- Opening Delimiter -

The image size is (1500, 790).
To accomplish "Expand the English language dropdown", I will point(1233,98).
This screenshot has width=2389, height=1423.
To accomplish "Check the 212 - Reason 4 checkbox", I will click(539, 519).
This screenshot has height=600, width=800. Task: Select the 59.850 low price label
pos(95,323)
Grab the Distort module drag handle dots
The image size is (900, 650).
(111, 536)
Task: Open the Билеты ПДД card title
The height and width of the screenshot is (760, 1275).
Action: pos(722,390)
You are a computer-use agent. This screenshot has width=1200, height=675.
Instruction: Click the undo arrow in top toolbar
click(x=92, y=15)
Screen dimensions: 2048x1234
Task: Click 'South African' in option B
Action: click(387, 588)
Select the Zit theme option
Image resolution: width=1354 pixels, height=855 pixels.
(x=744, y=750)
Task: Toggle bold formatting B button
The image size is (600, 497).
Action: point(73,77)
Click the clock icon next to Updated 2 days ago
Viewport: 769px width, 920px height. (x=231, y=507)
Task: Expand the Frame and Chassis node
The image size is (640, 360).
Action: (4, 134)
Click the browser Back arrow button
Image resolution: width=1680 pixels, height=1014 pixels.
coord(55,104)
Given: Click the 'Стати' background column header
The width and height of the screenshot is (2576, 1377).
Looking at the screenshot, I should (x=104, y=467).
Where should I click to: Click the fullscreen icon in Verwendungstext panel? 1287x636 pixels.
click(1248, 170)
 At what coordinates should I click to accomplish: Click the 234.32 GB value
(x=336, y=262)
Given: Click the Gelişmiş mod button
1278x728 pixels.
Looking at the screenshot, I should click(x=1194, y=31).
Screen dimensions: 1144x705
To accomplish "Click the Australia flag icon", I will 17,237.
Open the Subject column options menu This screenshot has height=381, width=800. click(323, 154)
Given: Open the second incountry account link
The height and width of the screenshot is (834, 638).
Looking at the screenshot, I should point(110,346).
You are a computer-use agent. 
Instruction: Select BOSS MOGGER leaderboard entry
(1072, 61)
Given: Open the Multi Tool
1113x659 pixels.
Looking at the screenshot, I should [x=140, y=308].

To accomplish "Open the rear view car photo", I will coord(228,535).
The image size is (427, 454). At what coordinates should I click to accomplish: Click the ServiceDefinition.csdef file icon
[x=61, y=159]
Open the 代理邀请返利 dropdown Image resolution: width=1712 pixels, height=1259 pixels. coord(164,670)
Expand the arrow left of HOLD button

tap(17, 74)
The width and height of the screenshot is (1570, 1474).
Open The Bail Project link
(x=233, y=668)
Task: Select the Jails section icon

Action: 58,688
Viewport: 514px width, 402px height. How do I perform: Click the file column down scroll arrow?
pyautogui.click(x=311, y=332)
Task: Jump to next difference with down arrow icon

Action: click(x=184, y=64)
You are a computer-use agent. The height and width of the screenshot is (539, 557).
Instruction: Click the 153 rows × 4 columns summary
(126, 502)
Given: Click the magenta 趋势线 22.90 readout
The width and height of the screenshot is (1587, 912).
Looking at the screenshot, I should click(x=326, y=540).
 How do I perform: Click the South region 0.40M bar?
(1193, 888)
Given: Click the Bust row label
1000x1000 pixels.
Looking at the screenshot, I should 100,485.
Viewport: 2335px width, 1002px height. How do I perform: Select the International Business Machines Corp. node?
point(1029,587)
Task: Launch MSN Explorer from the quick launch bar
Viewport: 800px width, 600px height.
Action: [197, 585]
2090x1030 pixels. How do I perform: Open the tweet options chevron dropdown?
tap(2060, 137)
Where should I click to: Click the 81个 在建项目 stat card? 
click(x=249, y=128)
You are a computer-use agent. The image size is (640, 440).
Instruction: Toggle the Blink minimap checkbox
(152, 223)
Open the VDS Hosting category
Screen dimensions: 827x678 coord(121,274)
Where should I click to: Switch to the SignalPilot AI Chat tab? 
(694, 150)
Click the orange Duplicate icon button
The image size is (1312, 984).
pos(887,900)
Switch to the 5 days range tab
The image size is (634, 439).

- Closing Delimiter -

(Assignment): Pick out, from the lines above, every one that contains the string "Given".

(Written response):
Given: Click the 'Стати' background column header
Given: Click the Gelişmiş mod button
Given: Open the second incountry account link
Given: Open the Multi Tool
Given: Click the magenta 趋势线 22.90 readout
Given: Click the Bust row label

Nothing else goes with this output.